The benefits of values-based communication

How can you have values-based communication in your organisation?

Today I have a guest post by values expert Jackie Le Fevre, @magmaeffect, to share with you. Regular readers of my blog will know I enjoy reading the pearls of wisdom Jackie offers, and she’s here with a reflective piece.

I’ll hand you over…

The benefits of values-based communication

The stage was set. The audience on tenterhooks. The golden envelope was about to be opened…….

In the face of a future, in which the Institute for Fiscal Studies says that the public sector should be braced for “more difficult years”, the Guardian Public Service Awards 2018 bore witness to teams the length and breadth of the land displaying remarkable ingenuity.

The Awards event on 27 November was a big moment for a (currently) relatively small social enterprise called Wellbeing Teams.

Long story short – they won. They won the HR and Recruitment category and they don’t even have a ‘human resources’ department. They won from a shortlist which included the Children and Families Court Service and the Department for International Trade both of whom have far larger budgets. They won the judges said because “it’s about people taking responsibility, organising themselves in a difficult area, and building enthusiasm and morale”. They won for their values-based recruitment.

Wellbeing Teams are the opposite to Carillion (and others), the words on the wall really are their values and they bring them to life. Here are just a few of the ways in which they do this in how they approach recruitment.

Value No 1: Compassion.

In these days of increasingly automated application processes Wellbeing Teams remember that they are looking for people who would both enjoy, and do well, working with other people. No lengthy forms here or daunting online portals to navigate.

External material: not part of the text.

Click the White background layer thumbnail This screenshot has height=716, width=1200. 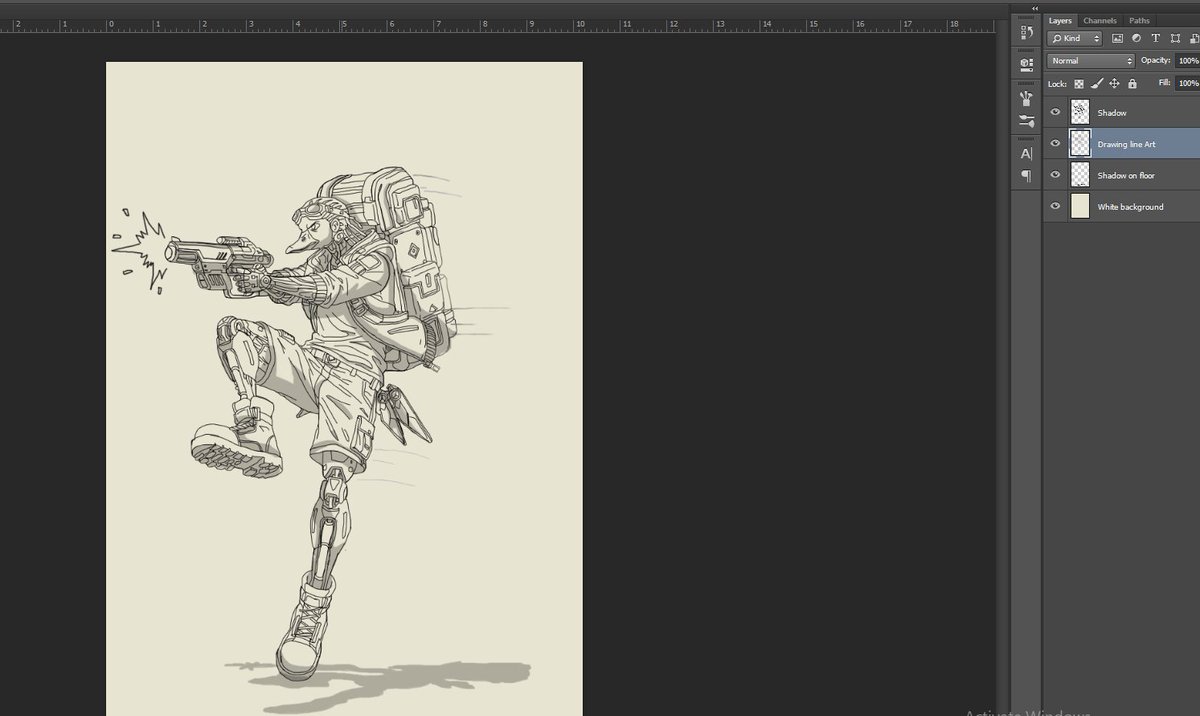(1080, 206)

Wellbeing Teams remember that it can be hard, even stressful applying for a new job so they start with three simple reflective questions to enable the potential applicant to gain clarity about whether they really might like this work. If the person thinks they would like it then they are invited to book a convenient time and date for a call with a member of the team they may be joining and the coach for that team.

Value No 2: Responsibility.

If the conversation goes well, and everybody is still interested, the potential recruit is invited to attend a recruitment workshop. Preparation for the workshop is required. The candidate has to create a one-page profile about what people appreciate about them, what matters to them and how best to support them at work. A template for the one-page profile is provided and candidates receive the one-page profiles of the staff who play a role in the recruitment workshop.

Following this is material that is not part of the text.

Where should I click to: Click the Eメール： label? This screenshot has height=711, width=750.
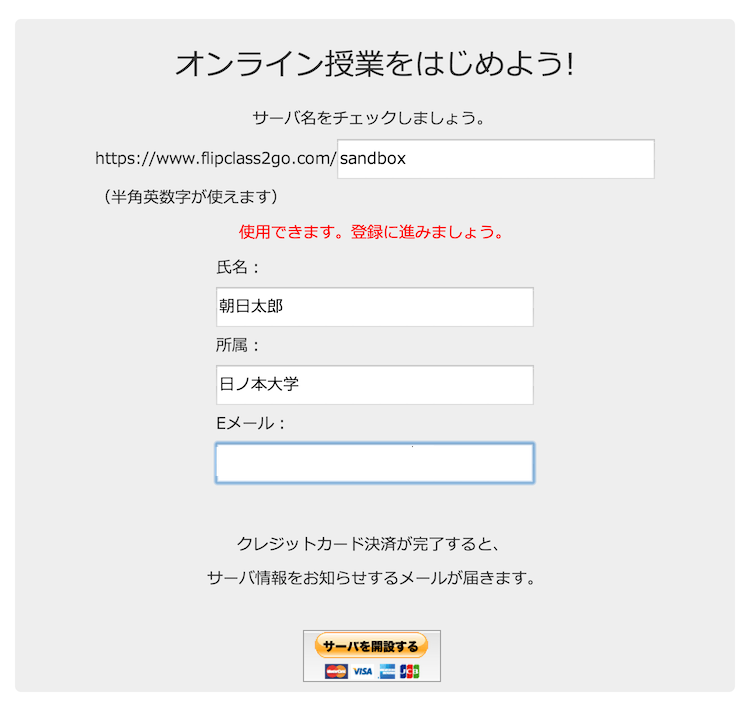250,423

Value No 3: Collaboration.

All candidates attending the workshop take part in a variety of activities with different people – other candidates, staff and local older people who use the services of the Wellbeing Team. Frequent opportunities occur during the day to help, to encourage, to support others recognising that not everybody relaxes at the same rate and some folk need time to get their bearings (so that’s another touch of ‘compassion’).

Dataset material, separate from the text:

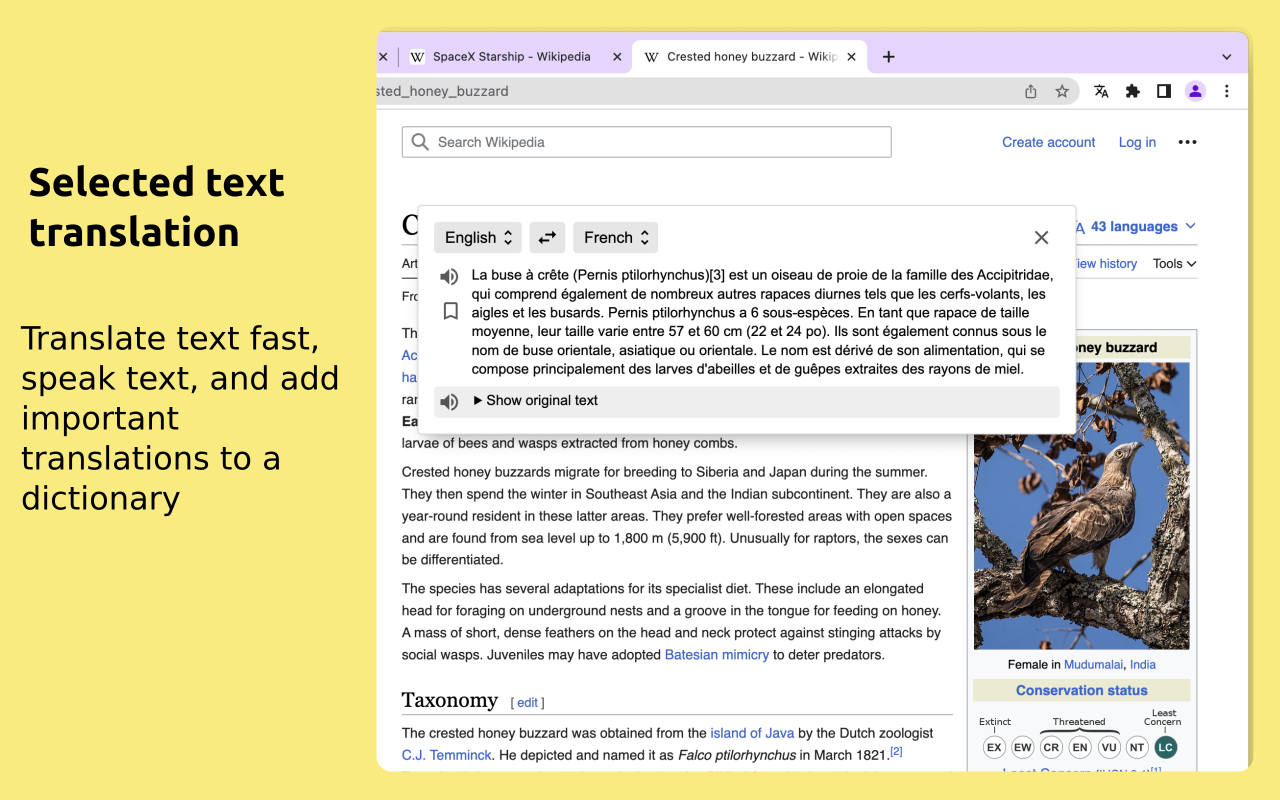Open the Tools menu on the article
Screen dimensions: 1280x800
(1172, 263)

Values No 4 and 5: Curiosity and Creativity

There is as you might expect an ‘interview’ component. The candidate sits with a small panel and questions are asked and answered but perhaps not in the way that you might expect. Here the candidate interviews the panel. Candidates are encouraged to be curious, to probe, to explore assumptions, put forward their own ideas for the service and ask existing team members for their thoughts; all this to really chew over whether this opportunity feels like a good fit for them or not.

Value No 6: Flourishing

Whether a candidate is offered a position or not they are personally contacted following the workshop. No one is left hanging or wondering (oh look there’s compassion again) and many who do not receive a job offer are encouraged to keep an open mind about applying again. That ‘growth mindset’ approach of not ‘No’ but instead ‘Not yet’ with the people who either got very close or clearly have potential both helps candidates with their personal development and strengthens the employer brand for Wellbeing Teams.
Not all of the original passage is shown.